Embelin as a Novel Inhibitor of PKC in the Prevention of Platelet Activation and Thrombus Formation

Embelin is a quinone derivative and found in the fruits of Embelia ribes Burm.f. Embelin has been identified as a small molecular inhibitor of X-chromosome-linked inhibitor of apoptosis proteins, and has multiple biological activities, including antioxidation, anti-inflammation, and antitumor effects. However, the effect of embelin in platelets remains unclear. Thus, this study investigated the antiplatelet mechanism of embelin. Our data revealed that embelin could inhibit platelet aggregation induced by various agonists, including the protein kinase C (PKC) activator phorbol 12,13-dibutyrate (PDBu).
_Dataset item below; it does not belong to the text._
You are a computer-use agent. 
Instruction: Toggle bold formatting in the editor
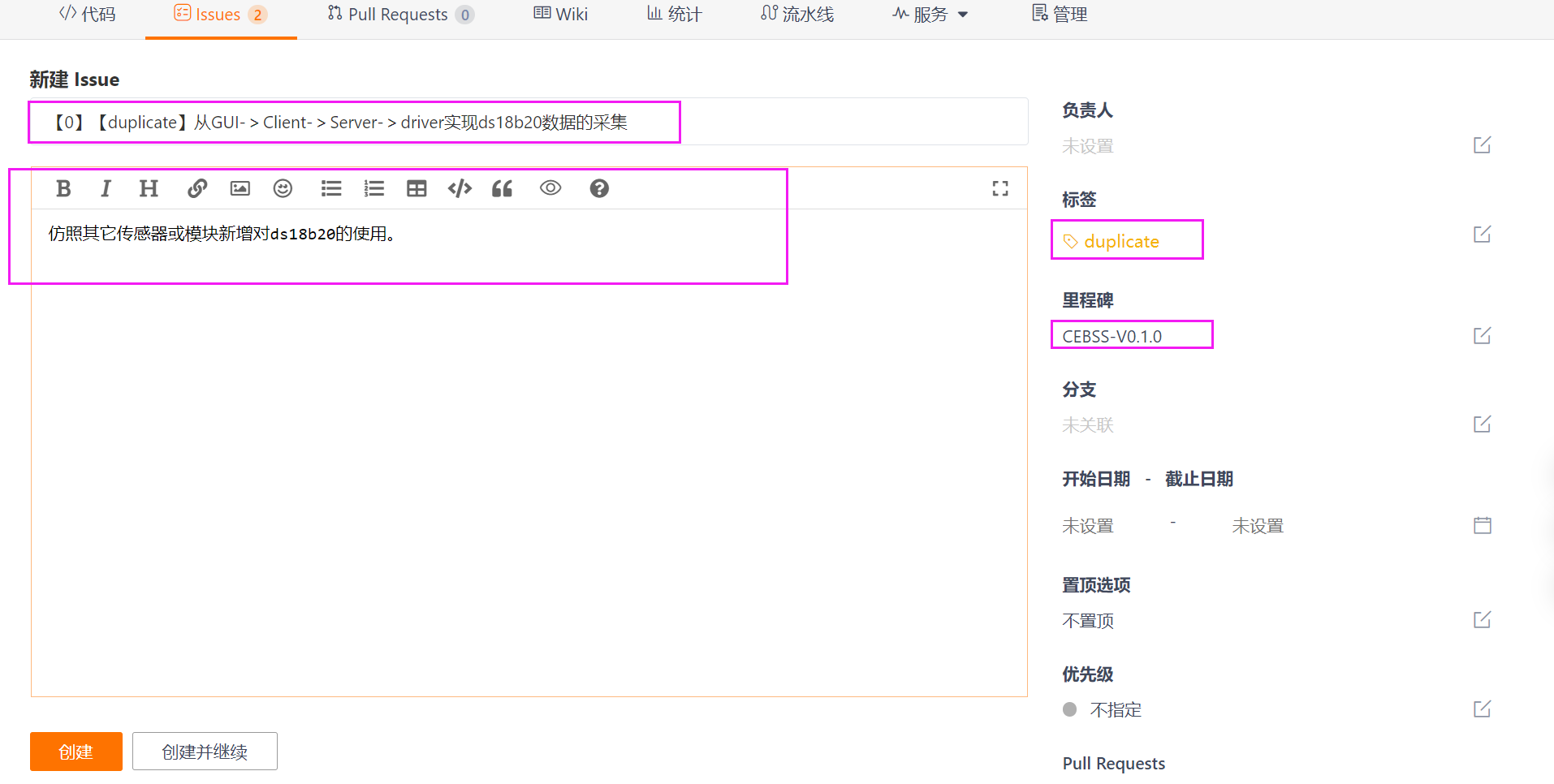point(64,188)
Embelin, as well as the PKC inhibitor Ro 31-8220, markedly reduced PDBu-mediated phosphorylation of the PKC substrate, suggesting that embelin may be a PKC inhibitor for platelets. Embelin could block PKC downstream signaling and events, including the inhibition of protein kinase B and mitogen-activated protein kinase activation, granule release, and glycoprotein IIbIIIa activation. Moreover, embelin could delay thrombus formation in the mesenteric microvessels of mice, but did not significantly affect the tail bleeding time. In conclusion, we demonstrated that embelin is a PKC inhibitor and possesses antiplatelet and antithrombotic effects. The further analysis is necessary to more accurately determine clinical therapeutic potential of embelin in all clinical thromboembolic events with disturbance of thrombocyte function.